(Extracted records)
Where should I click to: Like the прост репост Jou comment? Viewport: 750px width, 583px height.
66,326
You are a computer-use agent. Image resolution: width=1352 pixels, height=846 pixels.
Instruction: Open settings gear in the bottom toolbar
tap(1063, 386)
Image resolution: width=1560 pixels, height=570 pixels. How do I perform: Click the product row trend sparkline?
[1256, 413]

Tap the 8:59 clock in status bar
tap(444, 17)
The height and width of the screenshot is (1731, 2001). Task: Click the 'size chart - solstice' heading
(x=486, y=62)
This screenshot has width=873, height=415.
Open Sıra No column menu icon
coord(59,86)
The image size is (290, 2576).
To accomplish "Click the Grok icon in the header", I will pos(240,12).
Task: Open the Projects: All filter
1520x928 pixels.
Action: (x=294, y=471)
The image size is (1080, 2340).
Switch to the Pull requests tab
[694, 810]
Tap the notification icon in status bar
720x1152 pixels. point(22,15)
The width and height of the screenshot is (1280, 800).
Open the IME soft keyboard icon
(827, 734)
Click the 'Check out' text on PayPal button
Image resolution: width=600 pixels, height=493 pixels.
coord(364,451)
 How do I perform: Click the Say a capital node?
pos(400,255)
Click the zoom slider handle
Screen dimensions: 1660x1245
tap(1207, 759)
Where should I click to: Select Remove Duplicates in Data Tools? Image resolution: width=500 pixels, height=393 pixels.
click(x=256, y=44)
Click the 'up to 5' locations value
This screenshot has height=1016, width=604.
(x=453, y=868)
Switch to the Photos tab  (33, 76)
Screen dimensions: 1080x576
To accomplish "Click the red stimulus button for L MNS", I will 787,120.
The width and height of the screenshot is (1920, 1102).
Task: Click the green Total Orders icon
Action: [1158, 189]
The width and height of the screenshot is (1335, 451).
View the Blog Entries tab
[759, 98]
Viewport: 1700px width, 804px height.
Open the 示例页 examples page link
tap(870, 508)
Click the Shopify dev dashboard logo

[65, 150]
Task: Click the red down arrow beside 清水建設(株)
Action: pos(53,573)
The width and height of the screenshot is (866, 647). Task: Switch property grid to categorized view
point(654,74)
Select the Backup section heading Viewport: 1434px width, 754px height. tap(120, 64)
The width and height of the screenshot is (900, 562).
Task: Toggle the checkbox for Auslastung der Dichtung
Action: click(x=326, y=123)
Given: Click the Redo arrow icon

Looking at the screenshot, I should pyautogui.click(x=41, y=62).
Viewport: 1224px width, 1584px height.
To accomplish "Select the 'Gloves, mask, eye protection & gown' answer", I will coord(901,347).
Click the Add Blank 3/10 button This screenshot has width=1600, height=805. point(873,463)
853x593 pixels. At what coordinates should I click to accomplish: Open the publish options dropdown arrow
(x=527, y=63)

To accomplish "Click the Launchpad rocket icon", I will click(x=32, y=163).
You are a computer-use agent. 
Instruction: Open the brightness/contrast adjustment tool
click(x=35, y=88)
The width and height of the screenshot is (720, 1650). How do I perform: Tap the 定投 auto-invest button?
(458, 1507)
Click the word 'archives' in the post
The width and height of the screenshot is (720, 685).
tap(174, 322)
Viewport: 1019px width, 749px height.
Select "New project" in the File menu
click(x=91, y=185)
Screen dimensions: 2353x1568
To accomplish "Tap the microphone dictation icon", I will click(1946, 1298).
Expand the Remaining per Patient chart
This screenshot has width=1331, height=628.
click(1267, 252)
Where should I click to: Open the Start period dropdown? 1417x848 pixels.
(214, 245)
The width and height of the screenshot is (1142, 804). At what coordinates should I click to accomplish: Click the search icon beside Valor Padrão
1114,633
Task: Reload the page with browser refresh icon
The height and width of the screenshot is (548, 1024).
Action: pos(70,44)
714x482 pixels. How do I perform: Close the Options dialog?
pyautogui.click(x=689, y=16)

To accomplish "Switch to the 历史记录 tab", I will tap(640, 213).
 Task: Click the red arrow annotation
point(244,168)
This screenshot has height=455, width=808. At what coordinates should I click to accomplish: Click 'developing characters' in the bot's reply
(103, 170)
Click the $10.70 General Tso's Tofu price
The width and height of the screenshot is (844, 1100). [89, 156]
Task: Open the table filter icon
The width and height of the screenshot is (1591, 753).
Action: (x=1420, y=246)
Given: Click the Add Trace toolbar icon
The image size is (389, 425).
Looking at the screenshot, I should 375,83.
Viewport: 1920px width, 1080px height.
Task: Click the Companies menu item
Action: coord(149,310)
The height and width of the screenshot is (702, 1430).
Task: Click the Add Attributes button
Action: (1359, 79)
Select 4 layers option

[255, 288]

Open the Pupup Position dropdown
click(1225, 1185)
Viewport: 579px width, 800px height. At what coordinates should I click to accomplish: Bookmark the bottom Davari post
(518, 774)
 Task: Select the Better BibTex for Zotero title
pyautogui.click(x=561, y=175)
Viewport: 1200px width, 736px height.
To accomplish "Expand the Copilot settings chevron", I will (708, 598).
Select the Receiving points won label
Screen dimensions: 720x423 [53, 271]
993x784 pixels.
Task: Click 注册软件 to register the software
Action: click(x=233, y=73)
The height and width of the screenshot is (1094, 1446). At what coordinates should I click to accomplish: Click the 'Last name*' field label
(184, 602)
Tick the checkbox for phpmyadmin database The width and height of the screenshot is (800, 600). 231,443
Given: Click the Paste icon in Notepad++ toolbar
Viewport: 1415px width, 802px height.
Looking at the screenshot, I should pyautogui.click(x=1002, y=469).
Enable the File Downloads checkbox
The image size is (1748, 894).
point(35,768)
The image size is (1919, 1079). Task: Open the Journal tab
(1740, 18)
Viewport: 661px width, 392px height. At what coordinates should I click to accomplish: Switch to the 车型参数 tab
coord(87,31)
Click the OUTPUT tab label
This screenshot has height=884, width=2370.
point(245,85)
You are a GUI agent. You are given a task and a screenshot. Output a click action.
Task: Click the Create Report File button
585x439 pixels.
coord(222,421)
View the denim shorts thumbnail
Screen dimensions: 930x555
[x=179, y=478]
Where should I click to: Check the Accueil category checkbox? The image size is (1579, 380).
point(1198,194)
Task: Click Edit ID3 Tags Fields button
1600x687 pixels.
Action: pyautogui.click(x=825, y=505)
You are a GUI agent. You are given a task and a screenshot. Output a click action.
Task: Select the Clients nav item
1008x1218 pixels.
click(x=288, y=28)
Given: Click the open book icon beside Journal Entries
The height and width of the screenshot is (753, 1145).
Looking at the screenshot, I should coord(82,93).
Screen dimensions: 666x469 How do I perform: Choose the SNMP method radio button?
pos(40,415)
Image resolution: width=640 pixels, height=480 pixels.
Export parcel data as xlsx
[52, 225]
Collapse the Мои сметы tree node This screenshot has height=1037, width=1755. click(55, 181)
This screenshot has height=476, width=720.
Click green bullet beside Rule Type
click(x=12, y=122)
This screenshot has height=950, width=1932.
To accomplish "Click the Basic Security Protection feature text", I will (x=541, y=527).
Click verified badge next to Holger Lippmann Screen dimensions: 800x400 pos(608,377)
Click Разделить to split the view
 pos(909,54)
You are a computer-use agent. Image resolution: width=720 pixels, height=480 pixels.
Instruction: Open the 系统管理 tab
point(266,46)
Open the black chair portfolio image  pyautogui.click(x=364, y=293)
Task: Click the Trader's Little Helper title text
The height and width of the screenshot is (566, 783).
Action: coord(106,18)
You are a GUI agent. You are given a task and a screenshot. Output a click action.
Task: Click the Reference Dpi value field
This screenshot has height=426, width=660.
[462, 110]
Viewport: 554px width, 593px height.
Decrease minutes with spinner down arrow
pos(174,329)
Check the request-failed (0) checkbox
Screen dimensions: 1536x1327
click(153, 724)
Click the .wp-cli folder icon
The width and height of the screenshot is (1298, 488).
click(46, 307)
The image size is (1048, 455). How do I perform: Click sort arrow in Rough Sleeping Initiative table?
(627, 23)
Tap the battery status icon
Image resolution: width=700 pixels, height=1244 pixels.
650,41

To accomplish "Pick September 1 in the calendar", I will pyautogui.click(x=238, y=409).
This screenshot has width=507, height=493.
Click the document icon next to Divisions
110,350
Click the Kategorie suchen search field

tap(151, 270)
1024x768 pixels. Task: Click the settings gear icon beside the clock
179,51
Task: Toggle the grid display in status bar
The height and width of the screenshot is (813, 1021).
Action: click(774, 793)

Assignment:
What lines in the data above contain the word "value"? Show them all.

Written solution:
Click the 'up to 5' locations value
Task: Click the Reference Dpi value field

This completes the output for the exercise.